§ **JOB 1**
In the extract on cash forecasting, what sources of input could feed multiple revisions of a cash forecast?

In many industries, including those dealing with commodity goods, pricing changes are rampant and can make generating an accurate cash forecast especially difficult. The only way to deal with these fluctuationsis to have a solid cash forecasting methodology to address the dynamic nature of pricing changes, customer payment habits and changing business conditions.
The best approach for cash forecasting will focus on defining a reasonable scope and an appropriate level of precision. This in turn will lead to being able to easily compare actuals to forecast values and determine variances. The challenge is to easily access distributed financial data in a timely manner, store historical cash flow data for trend analysis and allow simulation of multiple cash forecast revisions based on multiple sources of input. These sources of input could be individual collector information, promises-to-pay from customers as well as historical payment data.

§ **JOB 2**
Count the lines of the records that contain the string "pyautogui". Case counts. Give only the number.

§ **RECORDS FOR THIS EXERCISE**

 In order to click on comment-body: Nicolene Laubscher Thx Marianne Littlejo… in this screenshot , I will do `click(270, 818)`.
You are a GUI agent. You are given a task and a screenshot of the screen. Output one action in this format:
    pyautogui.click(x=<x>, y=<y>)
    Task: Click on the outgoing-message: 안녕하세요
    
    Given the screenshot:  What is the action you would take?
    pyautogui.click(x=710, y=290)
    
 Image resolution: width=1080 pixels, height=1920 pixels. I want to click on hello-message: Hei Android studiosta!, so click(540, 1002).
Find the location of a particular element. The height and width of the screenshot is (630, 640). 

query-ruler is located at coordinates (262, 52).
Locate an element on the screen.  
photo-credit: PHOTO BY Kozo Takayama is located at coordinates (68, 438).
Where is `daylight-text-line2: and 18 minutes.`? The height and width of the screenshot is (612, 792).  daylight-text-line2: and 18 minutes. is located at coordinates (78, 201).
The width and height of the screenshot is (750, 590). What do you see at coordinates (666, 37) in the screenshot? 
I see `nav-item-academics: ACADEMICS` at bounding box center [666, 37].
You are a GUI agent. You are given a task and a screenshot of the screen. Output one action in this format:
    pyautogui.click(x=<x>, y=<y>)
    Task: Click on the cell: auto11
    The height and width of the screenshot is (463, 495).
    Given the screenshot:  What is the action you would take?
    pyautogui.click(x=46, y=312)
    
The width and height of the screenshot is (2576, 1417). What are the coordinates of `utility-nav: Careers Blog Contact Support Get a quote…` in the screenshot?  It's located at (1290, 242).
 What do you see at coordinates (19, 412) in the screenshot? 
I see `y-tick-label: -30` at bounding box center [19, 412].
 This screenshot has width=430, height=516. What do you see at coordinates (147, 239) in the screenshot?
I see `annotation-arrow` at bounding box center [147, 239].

§ **ANSWER SECTION 1**
Individual collector information, promises-to-pay from customers, and historical payment data.

§ **ANSWER SECTION 2**
4